Source records
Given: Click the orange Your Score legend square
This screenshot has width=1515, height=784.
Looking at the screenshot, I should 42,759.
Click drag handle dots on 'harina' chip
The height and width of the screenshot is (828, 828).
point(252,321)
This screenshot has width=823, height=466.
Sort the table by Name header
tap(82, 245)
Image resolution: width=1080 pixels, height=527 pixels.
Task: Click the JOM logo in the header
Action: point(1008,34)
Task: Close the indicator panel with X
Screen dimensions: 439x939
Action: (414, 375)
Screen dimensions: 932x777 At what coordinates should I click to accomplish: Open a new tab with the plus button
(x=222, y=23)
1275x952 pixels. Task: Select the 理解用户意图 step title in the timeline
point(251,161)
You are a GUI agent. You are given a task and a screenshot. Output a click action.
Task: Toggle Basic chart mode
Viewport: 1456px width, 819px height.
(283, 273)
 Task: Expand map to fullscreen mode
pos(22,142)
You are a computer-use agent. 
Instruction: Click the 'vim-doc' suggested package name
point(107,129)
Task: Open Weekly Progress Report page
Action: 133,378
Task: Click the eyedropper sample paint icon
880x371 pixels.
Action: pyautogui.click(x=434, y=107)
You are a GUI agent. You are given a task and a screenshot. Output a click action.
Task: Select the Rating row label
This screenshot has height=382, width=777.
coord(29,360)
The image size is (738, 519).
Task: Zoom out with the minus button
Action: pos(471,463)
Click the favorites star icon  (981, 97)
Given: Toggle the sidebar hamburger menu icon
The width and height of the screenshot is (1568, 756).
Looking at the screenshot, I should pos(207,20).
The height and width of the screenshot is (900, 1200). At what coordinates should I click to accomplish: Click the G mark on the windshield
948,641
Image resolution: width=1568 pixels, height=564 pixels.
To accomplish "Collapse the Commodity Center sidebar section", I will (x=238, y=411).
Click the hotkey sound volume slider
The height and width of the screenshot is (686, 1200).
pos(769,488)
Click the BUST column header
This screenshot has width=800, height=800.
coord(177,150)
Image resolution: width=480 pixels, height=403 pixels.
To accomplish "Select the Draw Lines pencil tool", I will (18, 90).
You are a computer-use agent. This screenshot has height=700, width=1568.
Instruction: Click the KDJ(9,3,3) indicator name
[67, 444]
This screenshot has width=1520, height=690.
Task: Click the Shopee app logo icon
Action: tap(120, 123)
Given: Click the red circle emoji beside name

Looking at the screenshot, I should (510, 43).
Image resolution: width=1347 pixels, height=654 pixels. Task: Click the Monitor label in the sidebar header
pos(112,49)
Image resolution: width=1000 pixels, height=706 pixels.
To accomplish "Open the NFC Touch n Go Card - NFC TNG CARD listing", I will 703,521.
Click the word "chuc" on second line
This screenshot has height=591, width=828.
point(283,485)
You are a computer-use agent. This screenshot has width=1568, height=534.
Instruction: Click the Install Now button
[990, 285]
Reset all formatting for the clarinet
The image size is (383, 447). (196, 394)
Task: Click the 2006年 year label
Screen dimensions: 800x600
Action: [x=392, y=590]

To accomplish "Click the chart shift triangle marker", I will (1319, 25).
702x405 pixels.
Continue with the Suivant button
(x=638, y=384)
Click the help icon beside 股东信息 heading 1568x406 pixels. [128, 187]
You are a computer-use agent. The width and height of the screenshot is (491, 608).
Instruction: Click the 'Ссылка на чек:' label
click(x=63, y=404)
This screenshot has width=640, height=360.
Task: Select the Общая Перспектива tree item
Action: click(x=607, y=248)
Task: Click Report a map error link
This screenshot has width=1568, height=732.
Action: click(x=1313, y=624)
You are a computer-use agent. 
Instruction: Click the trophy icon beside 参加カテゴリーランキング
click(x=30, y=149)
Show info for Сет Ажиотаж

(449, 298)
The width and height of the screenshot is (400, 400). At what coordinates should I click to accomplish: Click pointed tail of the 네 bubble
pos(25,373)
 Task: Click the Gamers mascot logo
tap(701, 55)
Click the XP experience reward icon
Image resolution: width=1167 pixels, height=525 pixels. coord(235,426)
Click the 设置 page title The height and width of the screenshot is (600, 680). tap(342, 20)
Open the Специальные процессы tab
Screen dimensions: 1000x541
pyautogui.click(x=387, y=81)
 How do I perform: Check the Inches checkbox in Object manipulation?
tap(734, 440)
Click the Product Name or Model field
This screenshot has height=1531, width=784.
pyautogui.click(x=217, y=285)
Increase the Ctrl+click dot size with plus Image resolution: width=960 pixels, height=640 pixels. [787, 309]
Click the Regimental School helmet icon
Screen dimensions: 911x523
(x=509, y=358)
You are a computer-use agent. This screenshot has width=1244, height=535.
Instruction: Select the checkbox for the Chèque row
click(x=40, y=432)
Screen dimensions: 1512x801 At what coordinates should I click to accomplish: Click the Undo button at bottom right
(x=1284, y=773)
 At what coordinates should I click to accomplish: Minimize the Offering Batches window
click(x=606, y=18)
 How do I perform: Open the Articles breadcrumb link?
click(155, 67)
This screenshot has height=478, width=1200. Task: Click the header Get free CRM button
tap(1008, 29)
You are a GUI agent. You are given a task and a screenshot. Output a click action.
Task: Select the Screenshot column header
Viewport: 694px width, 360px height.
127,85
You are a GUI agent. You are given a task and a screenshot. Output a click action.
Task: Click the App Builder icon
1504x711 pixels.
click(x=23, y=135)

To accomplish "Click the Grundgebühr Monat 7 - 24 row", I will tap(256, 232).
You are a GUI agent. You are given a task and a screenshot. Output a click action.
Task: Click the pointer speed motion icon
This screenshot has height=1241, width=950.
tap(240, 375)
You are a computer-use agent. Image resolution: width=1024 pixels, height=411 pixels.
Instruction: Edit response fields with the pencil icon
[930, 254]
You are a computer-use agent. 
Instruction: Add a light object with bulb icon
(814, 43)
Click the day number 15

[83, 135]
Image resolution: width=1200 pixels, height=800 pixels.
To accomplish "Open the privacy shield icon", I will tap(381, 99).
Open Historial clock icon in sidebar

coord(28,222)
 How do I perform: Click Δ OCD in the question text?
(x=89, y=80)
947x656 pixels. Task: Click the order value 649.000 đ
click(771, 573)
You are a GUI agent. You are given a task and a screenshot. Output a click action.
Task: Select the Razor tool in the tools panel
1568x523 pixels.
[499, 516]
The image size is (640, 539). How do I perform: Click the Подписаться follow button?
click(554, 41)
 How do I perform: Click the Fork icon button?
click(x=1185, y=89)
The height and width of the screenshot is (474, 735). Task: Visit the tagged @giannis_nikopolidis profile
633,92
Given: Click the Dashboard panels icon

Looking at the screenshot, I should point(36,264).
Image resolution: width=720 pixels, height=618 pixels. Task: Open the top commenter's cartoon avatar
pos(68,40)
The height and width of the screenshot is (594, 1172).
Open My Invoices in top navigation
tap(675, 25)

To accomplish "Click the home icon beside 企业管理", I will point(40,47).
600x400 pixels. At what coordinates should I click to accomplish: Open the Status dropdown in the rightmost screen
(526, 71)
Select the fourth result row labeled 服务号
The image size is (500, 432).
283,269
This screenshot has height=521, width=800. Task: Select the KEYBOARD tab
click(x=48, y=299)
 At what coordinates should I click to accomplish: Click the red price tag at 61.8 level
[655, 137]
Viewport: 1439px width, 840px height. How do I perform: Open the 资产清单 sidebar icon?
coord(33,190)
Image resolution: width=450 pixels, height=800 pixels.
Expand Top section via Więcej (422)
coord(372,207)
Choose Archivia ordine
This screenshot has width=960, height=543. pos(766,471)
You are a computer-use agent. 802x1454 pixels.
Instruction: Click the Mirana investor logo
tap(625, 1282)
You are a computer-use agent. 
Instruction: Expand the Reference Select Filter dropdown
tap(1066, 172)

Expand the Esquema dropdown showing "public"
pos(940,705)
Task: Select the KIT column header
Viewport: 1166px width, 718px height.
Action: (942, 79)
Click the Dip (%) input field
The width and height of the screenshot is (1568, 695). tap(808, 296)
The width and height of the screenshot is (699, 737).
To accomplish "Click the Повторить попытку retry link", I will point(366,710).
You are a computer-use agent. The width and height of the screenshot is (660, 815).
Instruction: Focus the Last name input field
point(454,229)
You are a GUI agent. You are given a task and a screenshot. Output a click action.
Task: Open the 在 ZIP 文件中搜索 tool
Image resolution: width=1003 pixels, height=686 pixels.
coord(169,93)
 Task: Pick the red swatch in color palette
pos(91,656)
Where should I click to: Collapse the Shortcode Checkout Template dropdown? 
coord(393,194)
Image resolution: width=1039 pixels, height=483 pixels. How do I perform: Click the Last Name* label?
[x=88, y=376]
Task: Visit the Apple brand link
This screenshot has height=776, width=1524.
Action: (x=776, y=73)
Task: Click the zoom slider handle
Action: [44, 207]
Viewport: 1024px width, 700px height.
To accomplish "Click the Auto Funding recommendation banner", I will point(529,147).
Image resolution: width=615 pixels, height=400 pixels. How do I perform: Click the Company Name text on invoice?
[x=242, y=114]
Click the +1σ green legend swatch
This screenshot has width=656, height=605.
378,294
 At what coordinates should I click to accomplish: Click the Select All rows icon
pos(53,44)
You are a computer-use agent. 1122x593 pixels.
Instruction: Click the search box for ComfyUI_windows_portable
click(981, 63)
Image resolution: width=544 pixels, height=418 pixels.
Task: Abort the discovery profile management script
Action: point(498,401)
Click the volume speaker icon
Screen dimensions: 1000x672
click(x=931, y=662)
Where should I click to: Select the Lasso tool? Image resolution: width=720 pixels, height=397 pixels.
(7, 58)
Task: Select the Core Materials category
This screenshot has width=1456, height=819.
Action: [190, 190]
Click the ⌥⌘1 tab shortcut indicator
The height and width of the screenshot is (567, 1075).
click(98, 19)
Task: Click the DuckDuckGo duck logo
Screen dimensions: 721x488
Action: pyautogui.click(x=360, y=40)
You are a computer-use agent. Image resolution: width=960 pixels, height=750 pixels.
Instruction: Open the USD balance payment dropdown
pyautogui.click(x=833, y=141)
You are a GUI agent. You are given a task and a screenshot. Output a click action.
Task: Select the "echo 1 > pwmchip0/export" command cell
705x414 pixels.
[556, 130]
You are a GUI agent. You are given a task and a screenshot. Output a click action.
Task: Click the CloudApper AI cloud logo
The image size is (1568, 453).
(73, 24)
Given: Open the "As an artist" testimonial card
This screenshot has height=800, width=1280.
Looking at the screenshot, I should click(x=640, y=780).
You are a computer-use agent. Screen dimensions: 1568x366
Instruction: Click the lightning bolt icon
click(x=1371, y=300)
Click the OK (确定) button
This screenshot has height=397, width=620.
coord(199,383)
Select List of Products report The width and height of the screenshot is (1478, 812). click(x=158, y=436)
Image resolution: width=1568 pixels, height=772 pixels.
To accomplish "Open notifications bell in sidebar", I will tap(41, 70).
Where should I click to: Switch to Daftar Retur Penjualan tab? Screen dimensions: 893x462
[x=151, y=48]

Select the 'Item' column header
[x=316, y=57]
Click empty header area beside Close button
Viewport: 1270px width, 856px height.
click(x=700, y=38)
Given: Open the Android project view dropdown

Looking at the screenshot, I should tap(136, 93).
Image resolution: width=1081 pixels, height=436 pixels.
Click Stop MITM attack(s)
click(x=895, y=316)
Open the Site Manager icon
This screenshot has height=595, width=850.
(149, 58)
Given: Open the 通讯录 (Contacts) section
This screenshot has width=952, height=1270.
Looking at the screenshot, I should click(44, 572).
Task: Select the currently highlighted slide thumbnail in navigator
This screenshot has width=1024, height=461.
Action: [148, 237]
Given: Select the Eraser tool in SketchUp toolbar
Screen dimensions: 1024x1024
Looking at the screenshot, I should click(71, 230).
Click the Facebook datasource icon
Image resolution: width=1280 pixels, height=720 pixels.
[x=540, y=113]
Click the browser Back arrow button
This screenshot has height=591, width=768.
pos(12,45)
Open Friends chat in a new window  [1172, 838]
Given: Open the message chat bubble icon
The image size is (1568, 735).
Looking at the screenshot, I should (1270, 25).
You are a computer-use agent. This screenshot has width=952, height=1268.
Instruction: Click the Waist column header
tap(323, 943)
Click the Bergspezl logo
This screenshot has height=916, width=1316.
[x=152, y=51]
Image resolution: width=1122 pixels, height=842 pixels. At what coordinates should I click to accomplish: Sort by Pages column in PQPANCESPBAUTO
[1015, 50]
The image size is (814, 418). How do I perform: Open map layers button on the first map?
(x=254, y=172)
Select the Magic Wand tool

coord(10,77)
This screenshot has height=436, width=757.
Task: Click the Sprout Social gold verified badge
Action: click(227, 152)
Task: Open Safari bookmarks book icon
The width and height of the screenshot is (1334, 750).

What is required: Tally the lines above containing "chat". Number only.

Problem solution: 2